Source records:
* * * * * * *
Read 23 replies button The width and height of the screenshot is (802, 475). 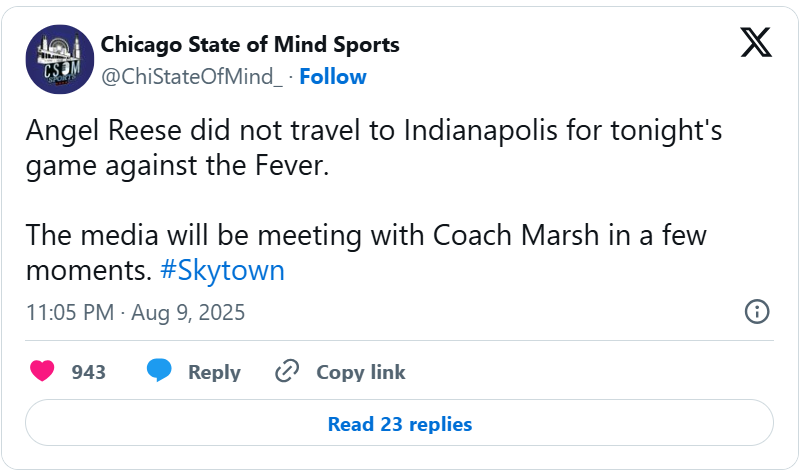[x=399, y=423]
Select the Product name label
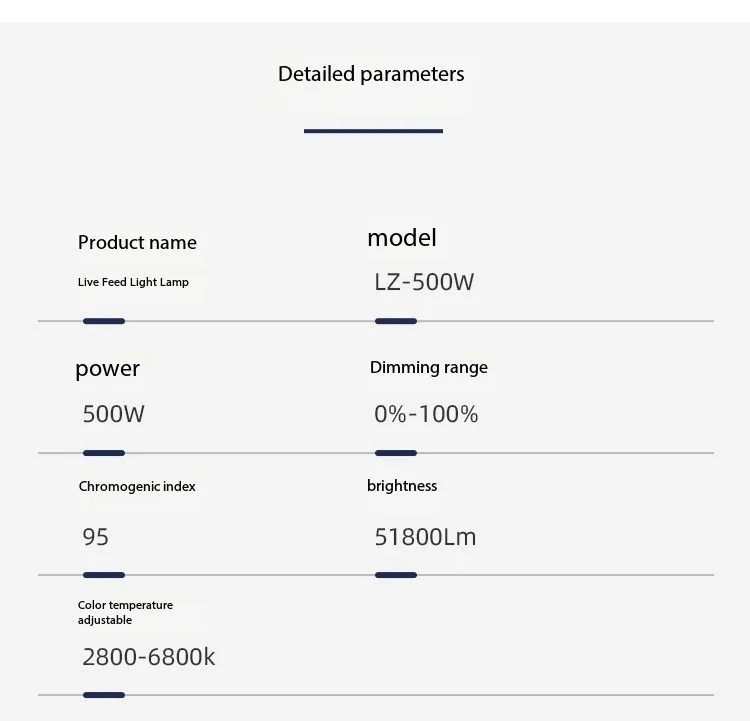Viewport: 750px width, 721px height. tap(137, 242)
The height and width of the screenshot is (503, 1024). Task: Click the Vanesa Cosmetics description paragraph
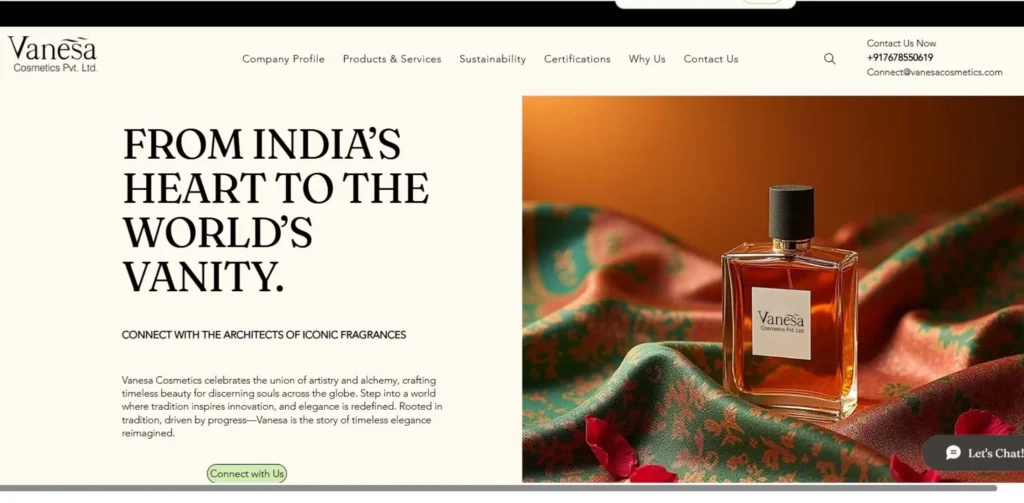click(x=282, y=406)
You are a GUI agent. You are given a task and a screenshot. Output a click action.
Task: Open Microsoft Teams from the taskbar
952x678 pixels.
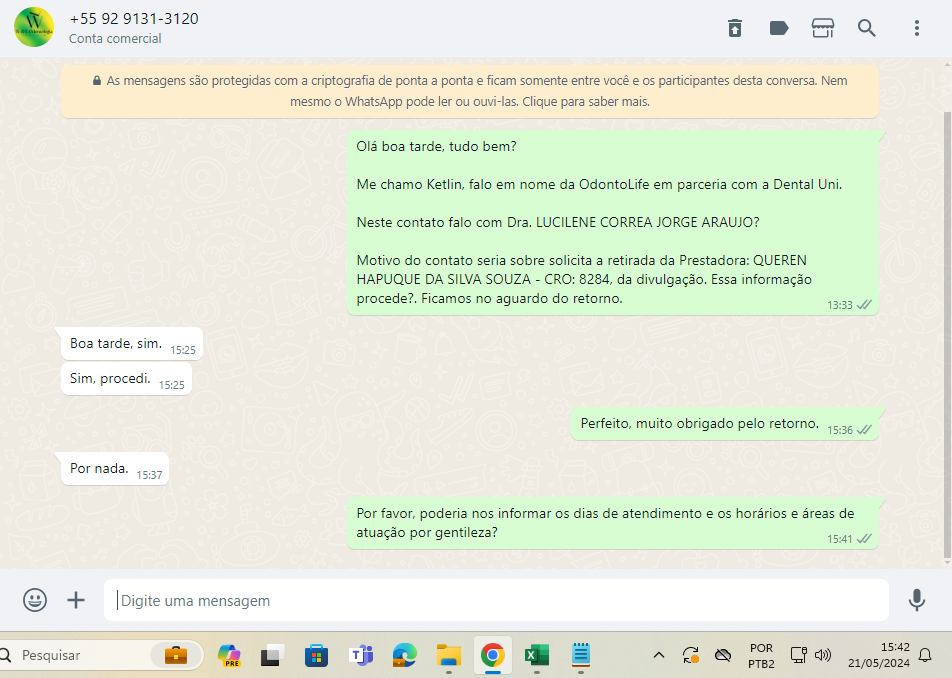[x=360, y=655]
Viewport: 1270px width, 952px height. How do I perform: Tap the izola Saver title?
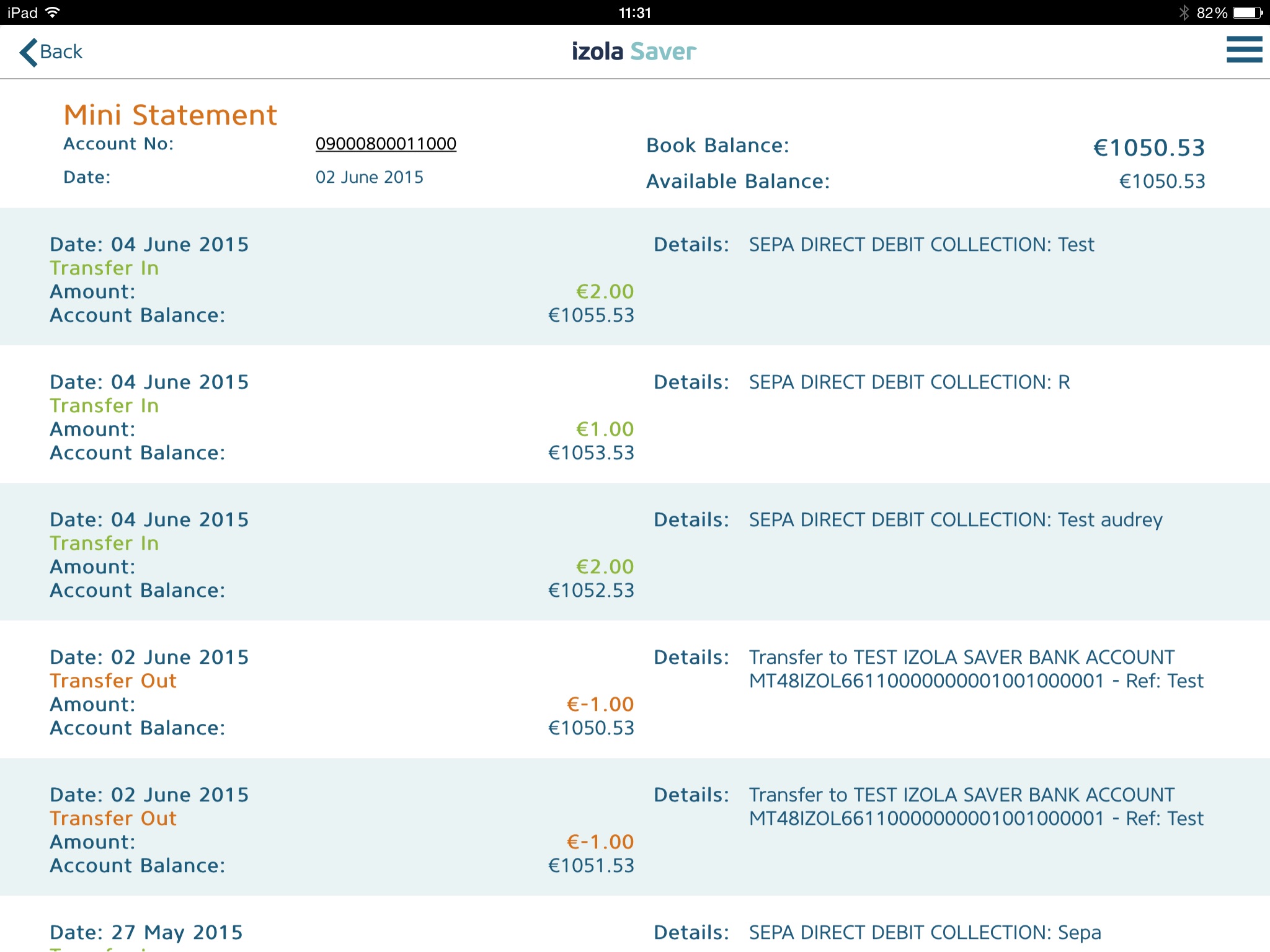pyautogui.click(x=634, y=51)
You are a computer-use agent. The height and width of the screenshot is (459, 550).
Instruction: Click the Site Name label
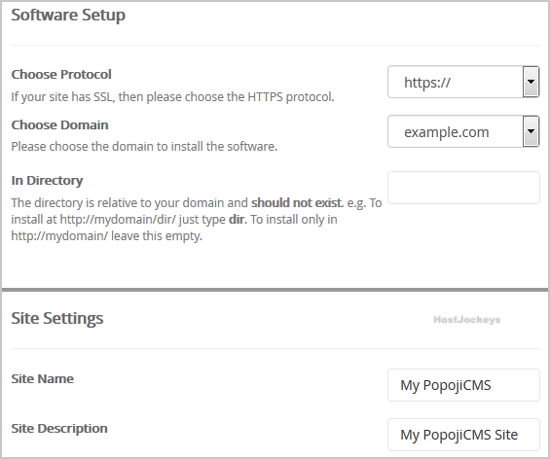point(42,379)
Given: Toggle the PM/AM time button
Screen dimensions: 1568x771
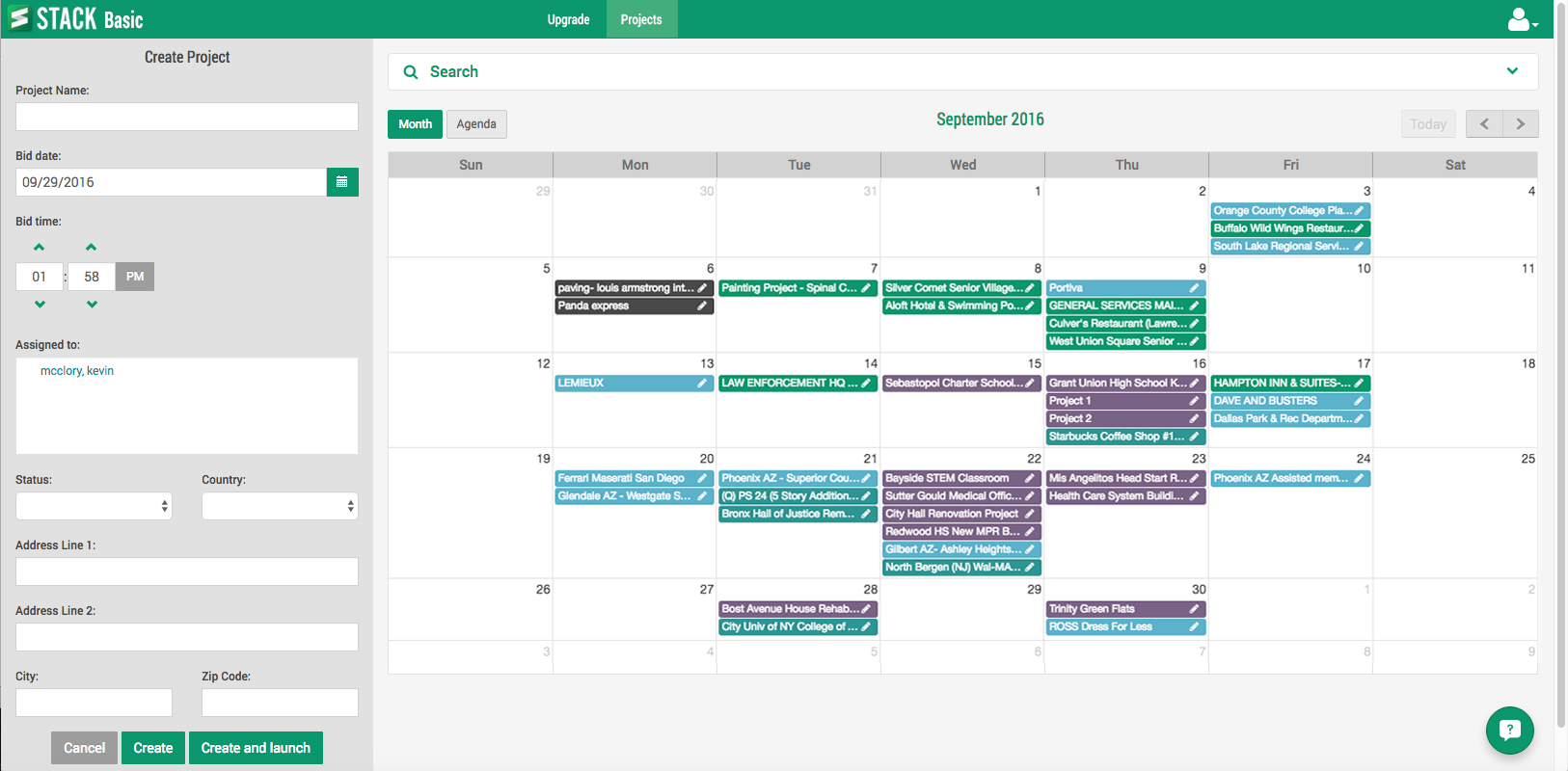Looking at the screenshot, I should [135, 277].
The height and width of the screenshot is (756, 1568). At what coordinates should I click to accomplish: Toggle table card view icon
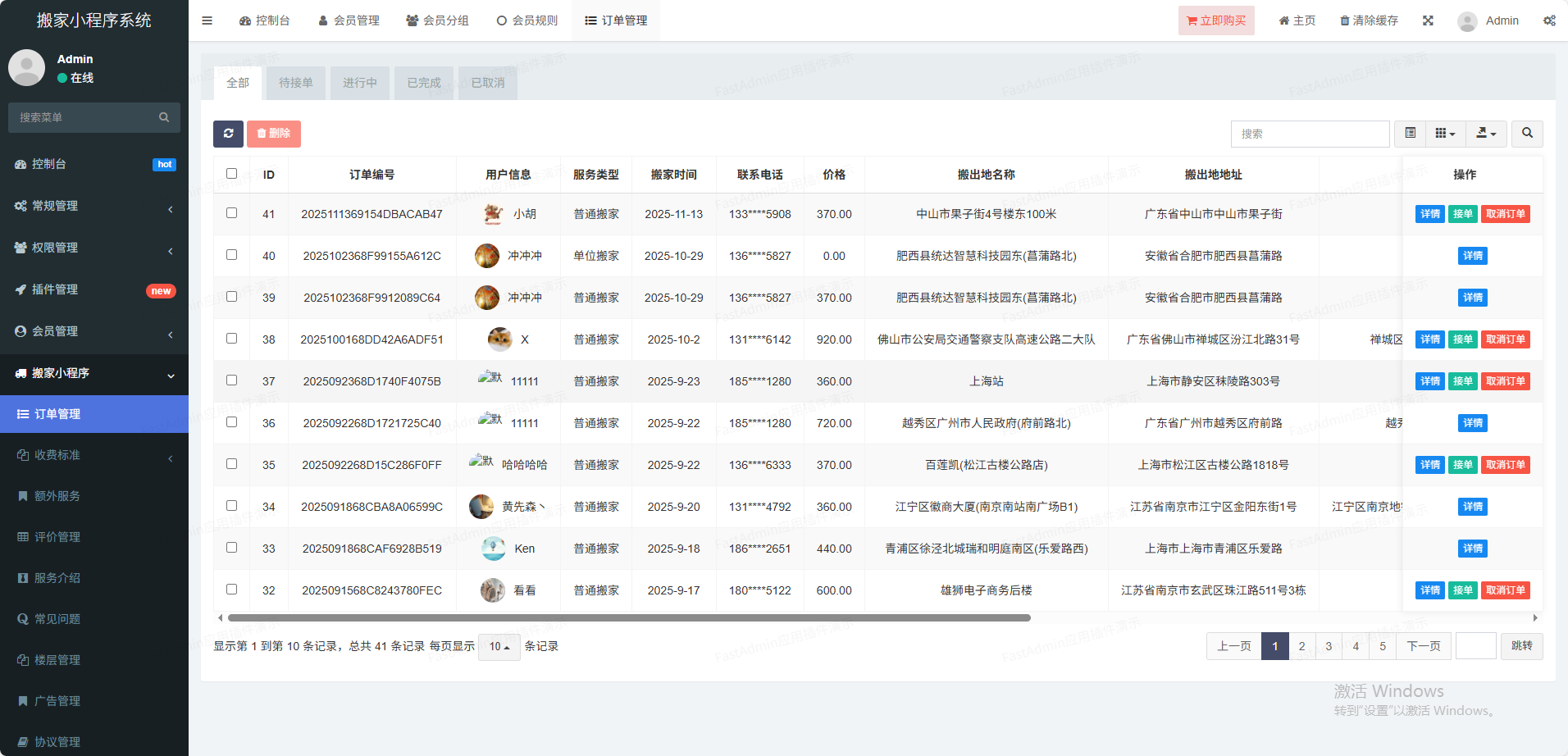[x=1410, y=134]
* * * * * * *
Convert the items into a Markdown table with the columns Row and Line. Start at the line containing "You are a computer-use" and end at the last line of the items; number the rows, skip blank lines, and leave the pictures out.

| Row | Line |
|---|---|
| 1 | You are a computer-use agent. The height and width of the screenshot is (459, 550). |
| 2 | Instruction: Click the Site Name label |
| 3 | point(42,379) |
| 4 | Given: Toggle the PM/AM time button |
| 5 | Screen dimensions: 1568x771 |
| 6 | Looking at the screenshot, I should [135, 277]. |
| 7 | The height and width of the screenshot is (756, 1568). At what coordinates should I click to accomplish: Toggle table card view icon |
| 8 | [x=1410, y=134] |